## [Your goal]
Copy out every one of the following records, keeping each line identical to the original.
--------------------
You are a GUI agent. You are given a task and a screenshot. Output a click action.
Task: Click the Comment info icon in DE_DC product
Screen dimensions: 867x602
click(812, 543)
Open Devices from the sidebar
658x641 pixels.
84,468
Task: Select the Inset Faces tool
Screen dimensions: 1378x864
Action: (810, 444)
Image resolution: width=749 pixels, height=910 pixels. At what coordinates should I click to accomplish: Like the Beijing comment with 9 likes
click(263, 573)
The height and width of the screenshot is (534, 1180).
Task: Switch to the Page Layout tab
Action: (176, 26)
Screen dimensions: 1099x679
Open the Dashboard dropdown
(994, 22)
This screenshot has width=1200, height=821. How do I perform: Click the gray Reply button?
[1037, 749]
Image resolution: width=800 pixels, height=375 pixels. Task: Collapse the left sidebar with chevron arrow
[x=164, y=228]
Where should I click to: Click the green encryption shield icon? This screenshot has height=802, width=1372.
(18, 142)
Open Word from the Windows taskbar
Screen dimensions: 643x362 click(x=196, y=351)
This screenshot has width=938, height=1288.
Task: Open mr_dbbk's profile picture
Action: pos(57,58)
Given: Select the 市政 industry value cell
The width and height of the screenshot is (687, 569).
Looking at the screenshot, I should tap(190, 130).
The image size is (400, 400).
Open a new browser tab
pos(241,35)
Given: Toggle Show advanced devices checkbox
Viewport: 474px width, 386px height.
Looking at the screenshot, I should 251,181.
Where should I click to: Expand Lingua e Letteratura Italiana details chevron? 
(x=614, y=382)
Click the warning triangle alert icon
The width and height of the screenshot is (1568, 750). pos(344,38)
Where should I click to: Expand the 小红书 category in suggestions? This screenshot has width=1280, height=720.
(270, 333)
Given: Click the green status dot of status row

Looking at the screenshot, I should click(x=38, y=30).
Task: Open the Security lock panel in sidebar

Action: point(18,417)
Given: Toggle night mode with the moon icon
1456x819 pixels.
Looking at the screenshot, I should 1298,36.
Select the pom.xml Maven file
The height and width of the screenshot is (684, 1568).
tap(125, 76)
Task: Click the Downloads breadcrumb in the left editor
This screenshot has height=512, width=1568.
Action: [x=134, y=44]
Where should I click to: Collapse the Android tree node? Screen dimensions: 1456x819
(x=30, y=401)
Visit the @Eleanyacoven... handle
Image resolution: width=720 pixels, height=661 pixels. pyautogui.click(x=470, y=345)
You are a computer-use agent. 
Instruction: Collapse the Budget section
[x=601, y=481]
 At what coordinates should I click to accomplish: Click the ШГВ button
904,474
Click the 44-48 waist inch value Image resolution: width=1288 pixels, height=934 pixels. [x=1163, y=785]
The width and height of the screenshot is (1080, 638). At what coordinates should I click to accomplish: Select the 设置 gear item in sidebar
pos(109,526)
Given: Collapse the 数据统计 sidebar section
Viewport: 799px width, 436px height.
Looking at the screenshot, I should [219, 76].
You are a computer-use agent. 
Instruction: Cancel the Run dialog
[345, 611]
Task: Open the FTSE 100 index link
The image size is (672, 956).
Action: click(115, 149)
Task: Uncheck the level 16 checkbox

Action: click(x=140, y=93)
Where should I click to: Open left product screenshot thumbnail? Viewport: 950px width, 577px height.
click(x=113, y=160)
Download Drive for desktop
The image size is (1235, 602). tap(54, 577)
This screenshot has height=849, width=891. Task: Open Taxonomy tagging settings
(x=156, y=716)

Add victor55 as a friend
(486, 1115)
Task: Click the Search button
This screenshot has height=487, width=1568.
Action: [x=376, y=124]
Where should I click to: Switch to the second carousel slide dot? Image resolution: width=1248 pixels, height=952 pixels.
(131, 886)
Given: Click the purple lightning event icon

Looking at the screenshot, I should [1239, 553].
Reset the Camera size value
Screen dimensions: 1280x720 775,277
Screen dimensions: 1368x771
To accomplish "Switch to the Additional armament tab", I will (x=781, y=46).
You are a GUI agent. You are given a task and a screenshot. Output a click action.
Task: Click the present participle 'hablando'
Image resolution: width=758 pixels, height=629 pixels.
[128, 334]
--------------------
## [Answer]
You are a GUI agent. You are given a task and a screenshot. Output a click action.
Task: Click the Comment info icon in DE_DC product
Screen dimensions: 867x602
click(812, 543)
Open Devices from the sidebar
658x641 pixels.
84,468
Task: Select the Inset Faces tool
Screen dimensions: 1378x864
Action: (810, 444)
Image resolution: width=749 pixels, height=910 pixels. At what coordinates should I click to accomplish: Like the Beijing comment with 9 likes
click(263, 573)
The height and width of the screenshot is (534, 1180).
Task: Switch to the Page Layout tab
Action: (176, 26)
Screen dimensions: 1099x679
Open the Dashboard dropdown
(994, 22)
This screenshot has width=1200, height=821. How do I perform: Click the gray Reply button?
[1037, 749]
Image resolution: width=800 pixels, height=375 pixels. Task: Collapse the left sidebar with chevron arrow
[x=164, y=228]
Where should I click to: Click the green encryption shield icon? This screenshot has height=802, width=1372.
(18, 142)
Open Word from the Windows taskbar
Screen dimensions: 643x362 click(x=196, y=351)
This screenshot has width=938, height=1288.
Task: Open mr_dbbk's profile picture
Action: pos(57,58)
Given: Select the 市政 industry value cell
The width and height of the screenshot is (687, 569).
Looking at the screenshot, I should tap(190, 130).
The image size is (400, 400).
Open a new browser tab
pos(241,35)
Given: Toggle Show advanced devices checkbox
Viewport: 474px width, 386px height.
Looking at the screenshot, I should 251,181.
Where should I click to: Expand Lingua e Letteratura Italiana details chevron? 
(x=614, y=382)
Click the warning triangle alert icon
The width and height of the screenshot is (1568, 750). pos(344,38)
Where should I click to: Expand the 小红书 category in suggestions? This screenshot has width=1280, height=720.
(270, 333)
Given: Click the green status dot of status row

Looking at the screenshot, I should click(x=38, y=30).
Task: Open the Security lock panel in sidebar

Action: point(18,417)
Given: Toggle night mode with the moon icon
1456x819 pixels.
Looking at the screenshot, I should 1298,36.
Select the pom.xml Maven file
The height and width of the screenshot is (684, 1568).
tap(125, 76)
Task: Click the Downloads breadcrumb in the left editor
This screenshot has height=512, width=1568.
Action: [x=134, y=44]
Where should I click to: Collapse the Android tree node? Screen dimensions: 1456x819
(x=30, y=401)
Visit the @Eleanyacoven... handle
Image resolution: width=720 pixels, height=661 pixels. pyautogui.click(x=470, y=345)
You are a computer-use agent. 
Instruction: Collapse the Budget section
[x=601, y=481]
 At what coordinates should I click to accomplish: Click the ШГВ button
904,474
Click the 44-48 waist inch value Image resolution: width=1288 pixels, height=934 pixels. [x=1163, y=785]
The width and height of the screenshot is (1080, 638). At what coordinates should I click to accomplish: Select the 设置 gear item in sidebar
pos(109,526)
Given: Collapse the 数据统计 sidebar section
Viewport: 799px width, 436px height.
Looking at the screenshot, I should [219, 76].
You are a computer-use agent. 
Instruction: Cancel the Run dialog
[345, 611]
Task: Open the FTSE 100 index link
The image size is (672, 956).
Action: click(115, 149)
Task: Uncheck the level 16 checkbox

Action: click(x=140, y=93)
Where should I click to: Open left product screenshot thumbnail? Viewport: 950px width, 577px height.
click(x=113, y=160)
Download Drive for desktop
The image size is (1235, 602). tap(54, 577)
This screenshot has height=849, width=891. Task: Open Taxonomy tagging settings
(x=156, y=716)

Add victor55 as a friend
(486, 1115)
Task: Click the Search button
This screenshot has height=487, width=1568.
Action: [x=376, y=124]
Where should I click to: Switch to the second carousel slide dot? Image resolution: width=1248 pixels, height=952 pixels.
(131, 886)
Given: Click the purple lightning event icon

Looking at the screenshot, I should [1239, 553].
Reset the Camera size value
Screen dimensions: 1280x720 775,277
Screen dimensions: 1368x771
To accomplish "Switch to the Additional armament tab", I will (x=781, y=46).
You are a GUI agent. You are given a task and a screenshot. Output a click action.
Task: Click the present participle 'hablando'
Image resolution: width=758 pixels, height=629 pixels.
[128, 334]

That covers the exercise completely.